DO THIS
Show every line of the data below that contains the word "radio".

Item coordinate data
::::::

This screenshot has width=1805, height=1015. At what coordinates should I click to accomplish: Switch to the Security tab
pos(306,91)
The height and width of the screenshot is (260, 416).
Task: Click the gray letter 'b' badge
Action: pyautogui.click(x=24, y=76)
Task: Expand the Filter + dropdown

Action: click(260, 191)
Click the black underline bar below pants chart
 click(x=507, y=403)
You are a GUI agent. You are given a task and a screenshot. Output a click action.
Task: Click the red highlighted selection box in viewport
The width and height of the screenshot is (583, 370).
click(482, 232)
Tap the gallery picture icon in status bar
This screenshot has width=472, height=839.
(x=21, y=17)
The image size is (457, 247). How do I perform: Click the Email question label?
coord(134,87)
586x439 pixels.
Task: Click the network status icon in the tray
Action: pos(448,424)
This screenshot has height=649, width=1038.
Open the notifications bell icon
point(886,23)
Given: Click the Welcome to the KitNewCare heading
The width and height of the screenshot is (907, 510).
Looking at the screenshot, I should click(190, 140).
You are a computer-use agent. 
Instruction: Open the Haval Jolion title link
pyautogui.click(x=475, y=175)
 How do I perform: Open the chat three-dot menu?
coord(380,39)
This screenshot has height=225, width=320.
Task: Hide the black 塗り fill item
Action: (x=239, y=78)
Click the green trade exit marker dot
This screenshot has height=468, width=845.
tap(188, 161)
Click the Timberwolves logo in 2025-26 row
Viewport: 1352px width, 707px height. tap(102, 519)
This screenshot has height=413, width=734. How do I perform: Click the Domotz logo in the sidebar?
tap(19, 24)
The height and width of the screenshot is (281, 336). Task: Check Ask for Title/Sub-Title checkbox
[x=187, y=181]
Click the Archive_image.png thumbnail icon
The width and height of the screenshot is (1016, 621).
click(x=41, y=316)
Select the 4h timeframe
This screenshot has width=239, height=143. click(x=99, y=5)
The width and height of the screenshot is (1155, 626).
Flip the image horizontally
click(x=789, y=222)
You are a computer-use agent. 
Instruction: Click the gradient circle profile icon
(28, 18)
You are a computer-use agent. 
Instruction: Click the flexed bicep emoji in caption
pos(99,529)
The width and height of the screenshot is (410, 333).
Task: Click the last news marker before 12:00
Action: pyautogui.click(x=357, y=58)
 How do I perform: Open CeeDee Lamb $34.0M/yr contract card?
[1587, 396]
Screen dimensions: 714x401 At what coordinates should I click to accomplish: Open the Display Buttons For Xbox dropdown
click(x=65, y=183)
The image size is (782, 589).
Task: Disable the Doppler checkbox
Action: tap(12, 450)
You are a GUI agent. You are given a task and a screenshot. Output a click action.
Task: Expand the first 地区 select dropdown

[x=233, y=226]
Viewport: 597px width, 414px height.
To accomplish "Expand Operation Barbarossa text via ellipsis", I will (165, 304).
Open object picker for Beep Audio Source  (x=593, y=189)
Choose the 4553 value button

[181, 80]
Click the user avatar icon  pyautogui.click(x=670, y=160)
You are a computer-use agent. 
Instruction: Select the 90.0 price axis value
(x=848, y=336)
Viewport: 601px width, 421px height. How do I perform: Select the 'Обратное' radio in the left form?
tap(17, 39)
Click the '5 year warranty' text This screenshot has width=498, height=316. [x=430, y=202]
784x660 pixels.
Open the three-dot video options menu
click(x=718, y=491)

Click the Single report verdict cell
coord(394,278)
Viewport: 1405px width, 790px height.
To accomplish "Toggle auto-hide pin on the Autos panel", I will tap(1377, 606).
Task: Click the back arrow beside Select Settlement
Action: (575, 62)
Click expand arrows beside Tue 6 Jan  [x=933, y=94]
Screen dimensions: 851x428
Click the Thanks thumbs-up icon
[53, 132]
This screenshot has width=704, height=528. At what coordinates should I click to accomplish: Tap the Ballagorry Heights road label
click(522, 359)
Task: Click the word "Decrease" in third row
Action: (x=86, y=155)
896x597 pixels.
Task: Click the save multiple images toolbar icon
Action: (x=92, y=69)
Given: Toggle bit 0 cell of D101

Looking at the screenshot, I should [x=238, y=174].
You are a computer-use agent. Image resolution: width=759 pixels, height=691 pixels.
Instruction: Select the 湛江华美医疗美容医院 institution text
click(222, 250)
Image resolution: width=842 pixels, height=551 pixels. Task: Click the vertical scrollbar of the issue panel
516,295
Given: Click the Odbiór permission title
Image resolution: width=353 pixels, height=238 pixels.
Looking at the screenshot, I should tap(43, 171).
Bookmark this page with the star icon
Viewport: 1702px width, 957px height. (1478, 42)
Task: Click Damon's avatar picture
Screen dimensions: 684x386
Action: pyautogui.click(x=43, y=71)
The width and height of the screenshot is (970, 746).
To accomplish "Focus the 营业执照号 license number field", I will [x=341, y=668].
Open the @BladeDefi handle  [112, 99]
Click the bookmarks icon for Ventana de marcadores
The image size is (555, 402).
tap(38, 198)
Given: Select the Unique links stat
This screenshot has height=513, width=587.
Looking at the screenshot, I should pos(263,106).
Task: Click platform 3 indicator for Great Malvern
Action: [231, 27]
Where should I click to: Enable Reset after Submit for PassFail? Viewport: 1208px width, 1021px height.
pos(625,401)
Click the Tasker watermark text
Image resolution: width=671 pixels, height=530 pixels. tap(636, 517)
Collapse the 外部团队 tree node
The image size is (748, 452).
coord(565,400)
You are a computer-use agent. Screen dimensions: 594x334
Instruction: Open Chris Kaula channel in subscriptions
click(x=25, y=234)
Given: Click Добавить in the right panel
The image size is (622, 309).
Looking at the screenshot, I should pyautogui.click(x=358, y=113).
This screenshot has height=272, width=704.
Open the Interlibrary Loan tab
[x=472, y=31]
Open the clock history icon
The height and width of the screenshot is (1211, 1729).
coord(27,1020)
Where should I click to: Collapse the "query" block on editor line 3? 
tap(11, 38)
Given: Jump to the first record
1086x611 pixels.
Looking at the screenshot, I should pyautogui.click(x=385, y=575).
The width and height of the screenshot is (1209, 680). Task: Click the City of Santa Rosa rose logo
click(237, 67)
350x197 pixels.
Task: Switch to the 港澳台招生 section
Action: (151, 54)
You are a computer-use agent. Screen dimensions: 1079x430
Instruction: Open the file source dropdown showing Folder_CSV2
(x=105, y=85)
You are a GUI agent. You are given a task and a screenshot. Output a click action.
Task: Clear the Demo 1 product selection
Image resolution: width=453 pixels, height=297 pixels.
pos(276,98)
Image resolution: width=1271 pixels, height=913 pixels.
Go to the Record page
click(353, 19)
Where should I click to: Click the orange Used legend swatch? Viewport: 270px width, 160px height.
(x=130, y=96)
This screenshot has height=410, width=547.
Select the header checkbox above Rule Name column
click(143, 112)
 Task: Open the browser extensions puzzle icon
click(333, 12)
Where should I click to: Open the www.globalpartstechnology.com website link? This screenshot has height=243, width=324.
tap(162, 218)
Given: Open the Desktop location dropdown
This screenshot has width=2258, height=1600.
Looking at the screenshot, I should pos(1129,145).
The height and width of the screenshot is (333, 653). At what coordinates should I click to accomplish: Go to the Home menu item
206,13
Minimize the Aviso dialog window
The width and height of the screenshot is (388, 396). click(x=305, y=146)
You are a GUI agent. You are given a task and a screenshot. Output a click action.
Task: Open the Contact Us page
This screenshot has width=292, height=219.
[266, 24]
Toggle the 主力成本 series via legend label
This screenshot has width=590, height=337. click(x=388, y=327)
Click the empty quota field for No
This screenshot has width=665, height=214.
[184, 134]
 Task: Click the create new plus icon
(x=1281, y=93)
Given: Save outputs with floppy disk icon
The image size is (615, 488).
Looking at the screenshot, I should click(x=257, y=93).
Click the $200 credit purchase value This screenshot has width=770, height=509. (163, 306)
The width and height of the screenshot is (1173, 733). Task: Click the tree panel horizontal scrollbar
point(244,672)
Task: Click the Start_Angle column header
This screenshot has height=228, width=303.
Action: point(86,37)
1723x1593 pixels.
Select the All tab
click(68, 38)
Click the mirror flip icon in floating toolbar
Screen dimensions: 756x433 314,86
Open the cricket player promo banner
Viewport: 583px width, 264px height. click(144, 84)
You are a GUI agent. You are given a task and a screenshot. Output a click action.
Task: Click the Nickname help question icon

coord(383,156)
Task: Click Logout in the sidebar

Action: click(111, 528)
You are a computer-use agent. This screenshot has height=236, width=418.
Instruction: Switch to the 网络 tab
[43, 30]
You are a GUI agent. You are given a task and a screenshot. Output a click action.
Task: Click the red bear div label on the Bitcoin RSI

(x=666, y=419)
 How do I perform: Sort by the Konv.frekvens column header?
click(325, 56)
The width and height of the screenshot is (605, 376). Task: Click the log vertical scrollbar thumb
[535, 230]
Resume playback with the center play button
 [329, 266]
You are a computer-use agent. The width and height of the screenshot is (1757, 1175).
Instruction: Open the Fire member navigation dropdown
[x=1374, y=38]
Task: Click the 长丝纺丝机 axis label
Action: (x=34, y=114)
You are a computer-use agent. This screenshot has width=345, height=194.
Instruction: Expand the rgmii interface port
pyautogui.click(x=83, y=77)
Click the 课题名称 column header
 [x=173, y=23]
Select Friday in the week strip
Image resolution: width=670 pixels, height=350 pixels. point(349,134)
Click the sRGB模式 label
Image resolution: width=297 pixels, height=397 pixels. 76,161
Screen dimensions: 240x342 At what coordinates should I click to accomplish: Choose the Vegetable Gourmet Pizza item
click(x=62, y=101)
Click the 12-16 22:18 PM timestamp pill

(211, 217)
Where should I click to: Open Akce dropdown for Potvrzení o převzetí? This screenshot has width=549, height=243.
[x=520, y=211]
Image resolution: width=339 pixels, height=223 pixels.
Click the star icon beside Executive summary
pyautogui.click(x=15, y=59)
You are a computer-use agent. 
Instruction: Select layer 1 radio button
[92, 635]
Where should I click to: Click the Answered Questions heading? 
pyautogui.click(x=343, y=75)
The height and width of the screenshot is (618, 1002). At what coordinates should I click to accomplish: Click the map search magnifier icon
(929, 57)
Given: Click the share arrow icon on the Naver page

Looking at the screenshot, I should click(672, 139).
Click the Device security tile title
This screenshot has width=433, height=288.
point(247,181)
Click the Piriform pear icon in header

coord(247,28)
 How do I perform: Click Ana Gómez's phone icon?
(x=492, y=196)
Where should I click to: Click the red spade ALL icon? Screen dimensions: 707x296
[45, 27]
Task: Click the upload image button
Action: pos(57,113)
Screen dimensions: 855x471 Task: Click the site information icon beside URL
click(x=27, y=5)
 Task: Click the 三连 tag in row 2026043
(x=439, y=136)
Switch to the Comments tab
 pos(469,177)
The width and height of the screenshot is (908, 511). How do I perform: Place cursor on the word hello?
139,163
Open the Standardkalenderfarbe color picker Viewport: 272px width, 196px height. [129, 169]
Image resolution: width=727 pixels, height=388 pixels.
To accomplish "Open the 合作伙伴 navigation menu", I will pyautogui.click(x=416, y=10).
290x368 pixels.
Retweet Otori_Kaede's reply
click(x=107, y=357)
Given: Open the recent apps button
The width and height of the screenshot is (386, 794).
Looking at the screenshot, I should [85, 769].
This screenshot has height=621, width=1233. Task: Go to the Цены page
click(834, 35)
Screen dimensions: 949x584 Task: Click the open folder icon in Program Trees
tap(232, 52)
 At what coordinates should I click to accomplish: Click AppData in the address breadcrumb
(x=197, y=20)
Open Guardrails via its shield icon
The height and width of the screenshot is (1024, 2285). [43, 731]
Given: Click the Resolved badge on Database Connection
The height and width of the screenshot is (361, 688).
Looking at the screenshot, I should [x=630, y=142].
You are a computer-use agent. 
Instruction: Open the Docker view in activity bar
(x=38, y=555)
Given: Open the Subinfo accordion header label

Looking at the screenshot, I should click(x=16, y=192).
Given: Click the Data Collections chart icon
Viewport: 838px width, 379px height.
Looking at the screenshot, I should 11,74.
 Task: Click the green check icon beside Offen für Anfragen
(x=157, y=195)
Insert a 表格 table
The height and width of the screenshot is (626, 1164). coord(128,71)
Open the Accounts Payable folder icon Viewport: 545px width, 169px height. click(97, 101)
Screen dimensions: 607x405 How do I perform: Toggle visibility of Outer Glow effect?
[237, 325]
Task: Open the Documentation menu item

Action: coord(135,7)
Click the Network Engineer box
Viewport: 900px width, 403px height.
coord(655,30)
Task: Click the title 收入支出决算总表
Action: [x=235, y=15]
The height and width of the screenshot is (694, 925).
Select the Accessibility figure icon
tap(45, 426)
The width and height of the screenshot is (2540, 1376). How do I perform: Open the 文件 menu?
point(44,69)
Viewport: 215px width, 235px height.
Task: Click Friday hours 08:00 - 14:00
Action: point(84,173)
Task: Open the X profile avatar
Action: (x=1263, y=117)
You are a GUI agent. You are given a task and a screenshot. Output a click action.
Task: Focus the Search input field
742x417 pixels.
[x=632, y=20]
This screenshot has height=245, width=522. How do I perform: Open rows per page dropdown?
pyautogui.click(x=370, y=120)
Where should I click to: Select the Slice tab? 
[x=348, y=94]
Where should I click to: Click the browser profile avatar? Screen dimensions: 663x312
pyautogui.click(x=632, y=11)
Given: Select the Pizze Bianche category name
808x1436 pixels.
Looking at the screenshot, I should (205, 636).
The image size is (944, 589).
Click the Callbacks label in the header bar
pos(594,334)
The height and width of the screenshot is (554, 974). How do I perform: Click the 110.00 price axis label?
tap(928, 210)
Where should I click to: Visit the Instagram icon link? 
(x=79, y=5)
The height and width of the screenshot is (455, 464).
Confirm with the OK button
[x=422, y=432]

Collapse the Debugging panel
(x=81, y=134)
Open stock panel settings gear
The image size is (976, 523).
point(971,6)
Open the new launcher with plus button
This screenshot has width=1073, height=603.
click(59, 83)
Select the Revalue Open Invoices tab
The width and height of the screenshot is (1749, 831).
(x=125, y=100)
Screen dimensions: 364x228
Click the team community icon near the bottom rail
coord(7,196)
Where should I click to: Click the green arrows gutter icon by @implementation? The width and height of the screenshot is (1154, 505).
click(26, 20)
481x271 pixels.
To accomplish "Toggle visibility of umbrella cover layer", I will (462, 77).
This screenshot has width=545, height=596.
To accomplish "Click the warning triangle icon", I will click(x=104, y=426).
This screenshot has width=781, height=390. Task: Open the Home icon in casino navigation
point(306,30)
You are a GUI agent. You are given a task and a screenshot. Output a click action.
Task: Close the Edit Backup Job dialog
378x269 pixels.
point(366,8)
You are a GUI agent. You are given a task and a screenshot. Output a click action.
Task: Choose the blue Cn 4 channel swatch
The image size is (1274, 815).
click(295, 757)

::::::

RESULT OF THIS TASK
Viewport: 601px width, 421px height. How do I perform: Select the 'Обратное' radio in the left form?
Instruction: Select layer 1 radio button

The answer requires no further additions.